JetBrains products use a custom Git plugin that does both polling and inotify-watched updates. With fsmonitor enabled in .git/config, the polling path is fast. The watched path uses a separate filesystem watcher.

If IntelliJ also feels slow at indexing, check Settings → Version Control → Git → Use credential helper and disable any auto-fetch you don’t need.

Sublime Merge / Sublime Text

The plugins (GitGutter, SublimeGit) call git status directly via subprocess. fsmonitor accelerates them with no configuration.

Neovim / Vim

Plugins like gitsigns.nvim and vim-gitgutter poll the same way. fsmonitor accelerates them transparently. For very large repos, also consider let g:gitgutter_async = 1 (the default in recent versions) to keep status checks off the UI thread.

What about file watchers in the IDE?

Most IDEs also have their own filesystem watcher (separate from Git) to know when files change on disk so they can offer to reload. That watcher and Git’s fsmonitor watcher coexist fine — they both subscribe to the same kernel APIs.
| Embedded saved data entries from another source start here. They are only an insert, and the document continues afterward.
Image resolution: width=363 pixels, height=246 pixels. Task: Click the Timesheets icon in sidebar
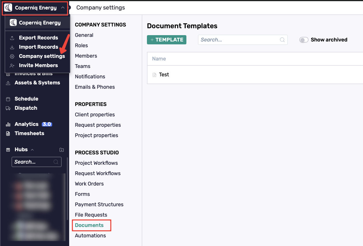click(8, 133)
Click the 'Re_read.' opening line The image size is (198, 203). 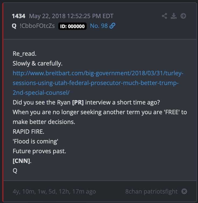(x=25, y=54)
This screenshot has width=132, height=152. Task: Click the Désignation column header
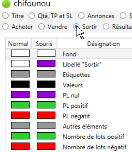tap(103, 44)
The one wrinkle: on Linux, both watchers consume inotify watches. If you have many large repos open and cat /proc/sys/fs/inotify/max_user_watches returns 8192, you’ll exhaust the budget. Bump it:

echo fs.inotify.max_user_watches=524288 | sudo tee -a /etc/sysctl.conf
sudo sysctl -p

This is the single most common cause of “my IDE stopped noticing file changes.”

TL;DR

  1. Install gity (or enable Git’s native fsmonitor).
  2. gity register <repo>.
  3. Your IDE is now fast.

You don’t need to change any IDE settings. The polling loop hasn’t changed; it just gets a faster answer.

If the speedup is dramatic for you (and on monorepos it usually is), tell your team. The biggest barrier to fsmonitor adoption is that nobody knows it exists.
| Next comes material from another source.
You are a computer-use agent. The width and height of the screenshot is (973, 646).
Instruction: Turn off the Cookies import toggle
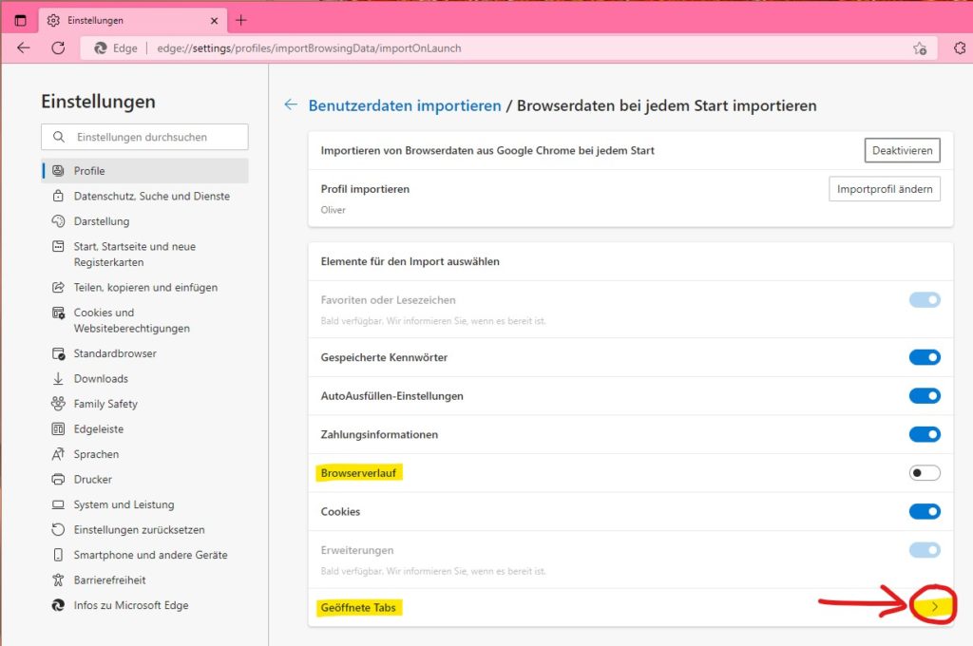pos(924,512)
Frequently asked questions

Why does my IDE poll git status?

To keep the gutter decorations (modified, added, deleted markers) and the sidebar's per-file status badges current. VS Code, IntelliJ, JetBrains products, and Sublime all do this. Most poll every 1–3 seconds; some on every file save.

Will turning off git in the IDE fix it?

Yes, but you lose the gutter decorations and per-file badges you probably use. The better fix is to make `git status` itself fast — with fsmonitor — so the polling becomes cheap.

Does fsmonitor work transparently with my IDE?

Yes. The IDE has no idea fsmonitor exists; it just calls `git status` and gets a faster answer. No IDE configuration change required.